62 Views Asked by At

I am trying to create a custom dataset and dataloader in pytorch, to finetune a DONUT model. For context, my dataset is organised as follows:

dataset/
├── train/
│   ├── image1.jpg
│   ├── image2.jpg
│   ├── metadata.jsonl
│   └── ...
├── validation/
│   ├── image1.jpg
│   ├── image2.jpg
│   ├── metadata.jsonl
│   └── ...
└── ...

I have already written my custom dataset class:

class DonutOCRDataset(torch.utils.data.Dataset):
    def __init__(self, root_dir, transform):
        self.root_dir = root_dir
        self.transform = transform
        self.data = self.load_data()
    
    def load_data(self):
        data = []
        for folder in os.listdir(self.root_dir):  # Use self.root_dir here
            folder_path = os.path.join(self.root_dir, folder)
            if os.path.isdir(folder_path):
                metadata_path = os.path.join(folder_path, 'metadata.jsonl')
                with open(metadata_path, 'r') as f:
                    metadata = [json.loads(line) for line in f]
                data.extend([(item["file_name"], item["ground_truth"]) for item in metadata])
        return data

    def __len__(self):
        return len(self.data)
    
    def __getitem__(self, idx):
        img_path, label = self.data[idx]
        img_path_full = os.path.join(self.root_dir, img_path)
        print(f"Loading image: {img_path_full}")
        img = Image.open(img_path_full).convert('RGB')

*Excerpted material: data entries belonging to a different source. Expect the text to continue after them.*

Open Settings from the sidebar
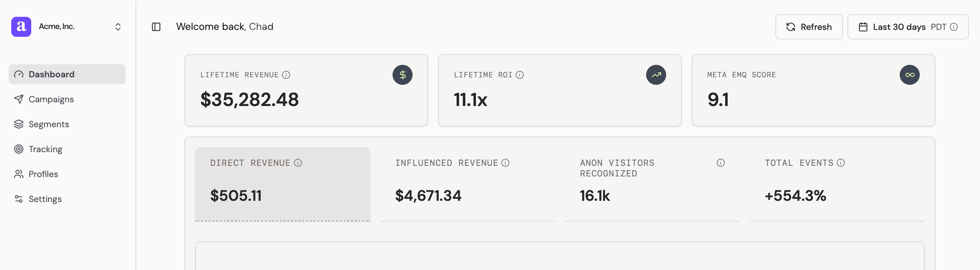Viewport: 980px width, 270px height. 45,199
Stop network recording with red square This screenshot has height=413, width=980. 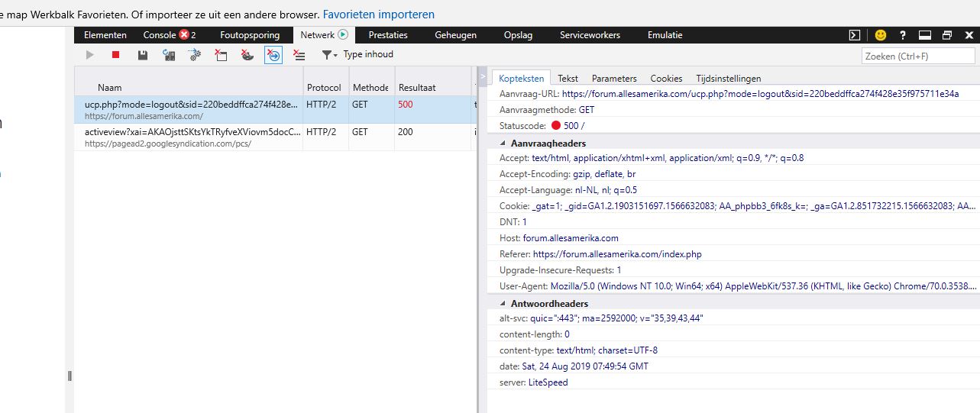[x=116, y=55]
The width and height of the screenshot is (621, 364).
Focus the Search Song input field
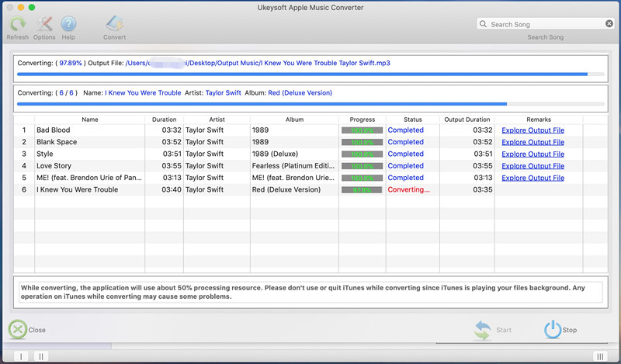(546, 24)
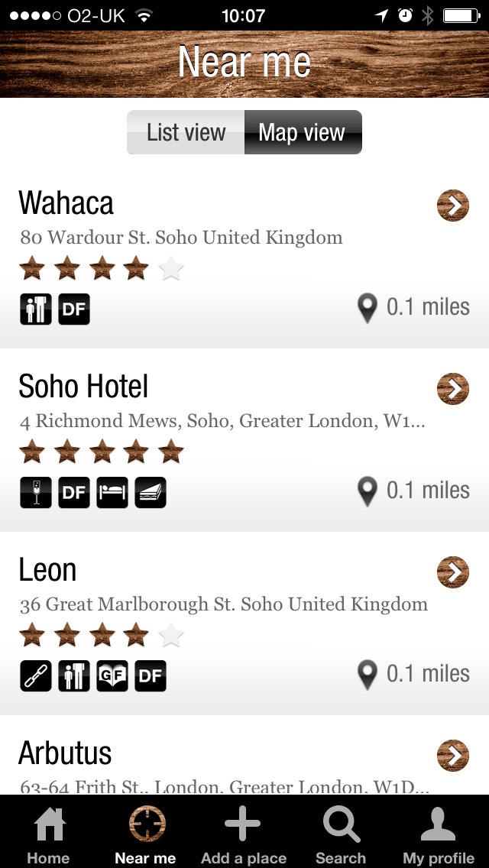This screenshot has width=489, height=868.
Task: Tap the chain link icon on Leon
Action: [35, 675]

        if self.transform:
            img = self.transform(img)

        return img, label

and below I tried to define my transformations, instantiate dataset and dataloader:

# Define root_dir
root_dir = r'C:\Users\Company\Documents\.....\240111_donut_1\dataset'


# Define your transformation
transform = transforms.Compose([
    transforms.Resize((640, 460)),
    transforms.ToTensor(),
])

# Instantiate the dataset
train_dataset = DonutOCRDataset(os.path.join(root_dir, 'train'), transform=transform)
val_dataset = DonutOCRDataset(os.path.join(root_dir, 'validation'), transform=transform)

batch_size = 8
train_dataloader = DataLoader(train_dataset, batch_size, shuffle=False)
val_dataloader = DataLoader(val_dataset, batch_size, shuffle=False)

However, i later found out when i printed len(train_dataset) and len(val_dataset), they both return 0.

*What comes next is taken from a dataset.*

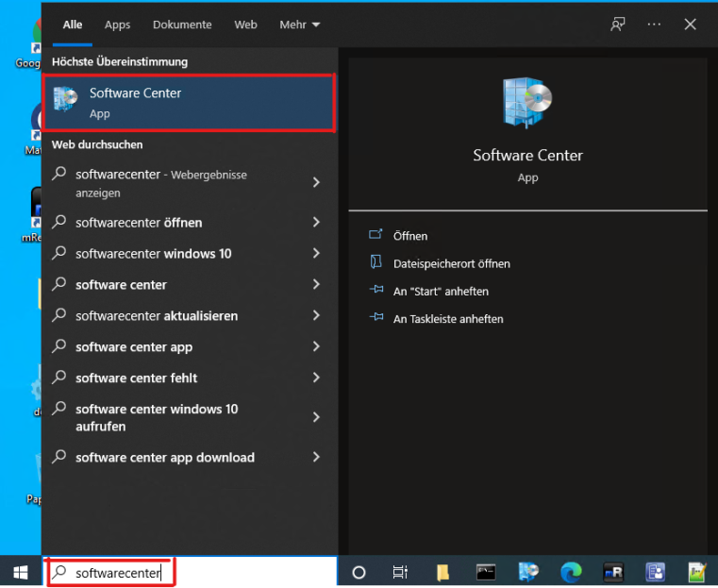The width and height of the screenshot is (718, 588).
Task: Select the Web search tab
Action: click(x=245, y=25)
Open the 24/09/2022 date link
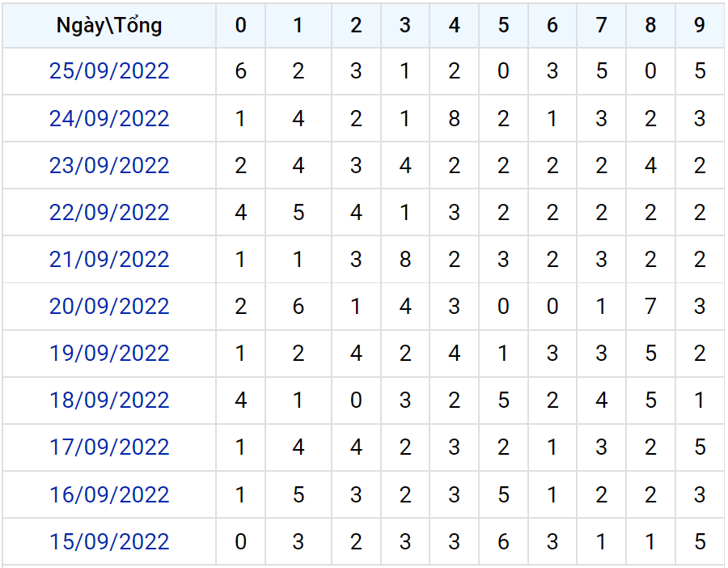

Anyone knows whats wrong with my code?

1

There are 1 best solutions below

0
On

In The DonutOCRDataset object for training, the root_dir that you pass is dataset/train. Then, in load_data(), you are looking for subdirectories within this directory (at if os.path.isdir(folder_path)), which do not seem to exist in your directory structure. So the if condition is probably never satisfied, and self.data in your dataset object remains an empty list, giving a length of zero. Removing the for loop within load_data() should resolve the issue.